D.C. Public Schools has opened two diagnostic centers for preschool-age children since 2009, and the percentage of these kids identified as needing special-education services has increased from 2 percent to 7.4 percent.

"I am disappointed that the ruling ignores our remarkable progress over the past two years," Chancellor Kaya Henderson said.

Poorer Schools Not Getting Fair Share of Funding
The Washington Times
By Ben Wolfgang
November 30, 2011

Loopholes in federal education law have allowed districts to funnel more state and local money to wealthy schools at the expense of their low-income counterparts, according to a new report released Wednesday by the Education Department.

More than 40 percent of low-income schools don’t get their “fair share,” the report says, despite federal requirements that districts spend “comparable” amounts of money at poorer schools eligible for Title 1 funding.

“Children who need more are getting less,” Education Secretary Arne Duncan told reporters Wednesday.

Districts have skirted the rule in part by not including individual teachers’ salaries as part of their calculations. Experienced instructors earning more money often flock to safer, more-affluent schools, while younger teachers making much less tend to end up in poor, inner-city classrooms. That difference in pay is usually not included when districts show spending comparability between schools.

The disparity has led to a misuse of Title 1 dollars, Mr. Duncan said. The money, meant to aid disadvantaged or disabled students, is instead often used by poor schools to close ever-widening budget gaps.

But Mr. Duncan conceded that districts are technically in compliance with federal law as it is currently written. While the administration has used executive authority in recent months to revise the student loan system, Head Start program and other aspects of education policy, Mr. Duncan said that isn’t an option this time. Only action by Congress, he said, can close the loophole and guarantee funding equity to all schools within a district.

A bipartisan education reform bill passed by the Senate Health, Education, Labor and Pensions Committee in October includes a requirement that districts include “actual teacher salaries” in their accounting.

The measure, crafted by committee Chairman Sen. Tom Harkin, Iowa Democrat, and Sen. Michael B. Enzi, Wyoming Republican, awaits a vote on the Senate floor.

“This report confirms that the problem of poor kids getting less than their fair share of state and local resources is real in many places, but it is also of a scope that can be addressed without bankrupting school districts,” Mr.
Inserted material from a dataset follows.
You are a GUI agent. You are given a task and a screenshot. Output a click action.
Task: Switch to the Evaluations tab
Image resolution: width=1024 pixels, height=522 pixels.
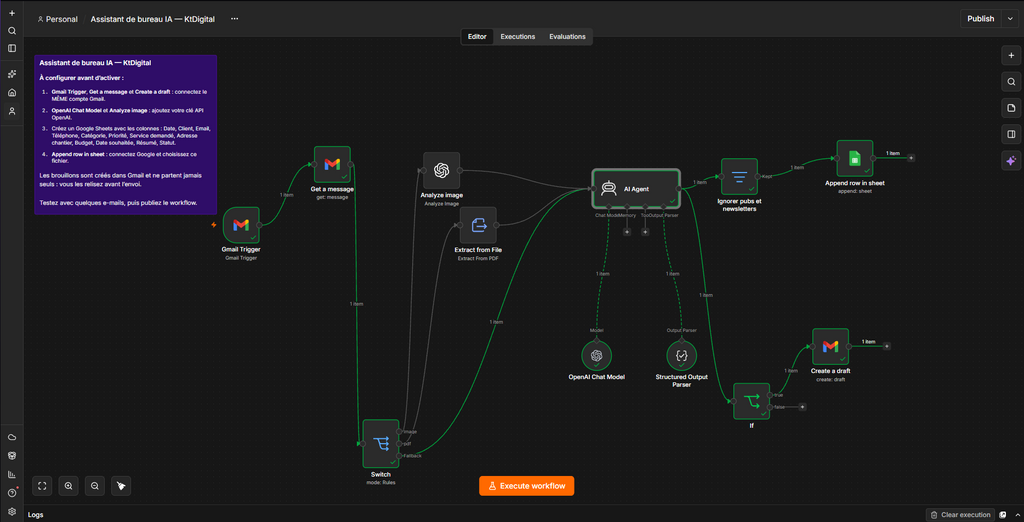coord(567,37)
Harkin said in a statement Wednesday.

The average district could fix the problem by redirecting about 1 percent of annual spending, the report states, though such a change would mean a reduction in funds for wealthier schools in a district.

House Republicans are also eyeing adjustments to Title 1 spending. Earlier this year, the Committee on Education and the Workforce passed a flexibility bill designed to allow states and districts more leeway in how they spend federal money, including Title 1 dollars.

The bill, part of a larger education reform package, is awaiting a full House vote and is expected to generate fierce resistance from Democrats, who fear schools will neglect poor, disabled and minority students and spend the money elsewhere.